Отшельник Красного Рога. А.К. Толстой (Когинов) - страница 59

Не хотелось расставаться с видением, но красавец граф открыл заветную шкатулку, пробежал сам драгоценные строки свитка и повторил их вслух, слово в слово, при посланце государыни.

Рука облечённого доверием самой Екатерины протянулась к свитку. Но в тот же миг свиток этот выскользнул из разомкнутых перстов Разумовского и угодил в камин.

Ярким столбом, будто устремляясь к самому небу, вспыхнула ещё раз необыкновенная судьба двух когда-то безоглядно любивших друг друга сердец.

И снова перед его глазами воскресли воспоминания. Он, парубок Алексей, стоит на клиросе в своих родных Лемешах, и голос его разносится окрест — громкий и чистый. Как заворожённый слушает необычной силы и красоты пение придворный полковник, оказавшийся на хуторе проездом. А вскоре красавец пастух в Петербурге предстаёт перед очами цесаревны Елизаветы, будущей всероссийской императрицы...

Боже, неужели всё это осталось только в воспоминаниях? Но пусть это сохранится только при нём. Это его жизнь и его судьба, к ней никто на свете не имеет и не должен иметь никакого касательства.

Граф встал — всё ещё рослый, с прямой спиной.

— Вы все видели и слышали? — обратил он свой голос к посланцу государыни. — А теперь извольте передать её императорскому величеству, в чём вы сами убедились: у Разумовского нет никаких свидетельств, её интересующих.

Как она, всемогущая государыня, могла поступить, если не осыпать проявлением благосклонности того, кто мудро разгадал её тайный замысел?

Но оставалась угроза и иного свойства, теперь уже от младшего брата — гетмана: тот лелеял мечту сделать свою должность наследственной. Это же как — второй престол рядом с её, всероссийским?..

Н-да, не раскинь она своим жёстким мужским умом, быть бы сейчас ему, графу Алексею Кирилловичу, наследником дел и замыслов родного отца, сидеть на законном малороссийском троне.

Да вот обошла, обскакала на вороных самозванка-бесприданница. Но не с простаками схлестнулся её род: коли вы такие, то и мы вам не слуги.

Брат Андрей напрочь отделил себя от двора, поселившись навечно в Вене. Вот и он, старший теперь из всех Разумовских, тоже вроде бы эмигрант, хотя и у себя в России. Но то ж эмигрант по своей воле...

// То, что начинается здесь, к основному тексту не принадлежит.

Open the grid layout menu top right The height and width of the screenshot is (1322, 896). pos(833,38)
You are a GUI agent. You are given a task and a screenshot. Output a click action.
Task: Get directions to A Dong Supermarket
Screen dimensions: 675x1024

Вспомнил недавний список с оды, невесть как к нему попавший. Называется сия ода «Вольность», а сказывают, бывший лицеист Пушкин её автор.

Не подвела память: курчавый, с арапчатым лицом, перевернувший на экзамене душу Державина. Помнится, с отцом его на торжественном обеде потом разговорились — боялся тот за необузданный норов юнца. Так вот этот сорванец-вольтерианец вызвал в сих стихах тень убиенного в замке императора Павла!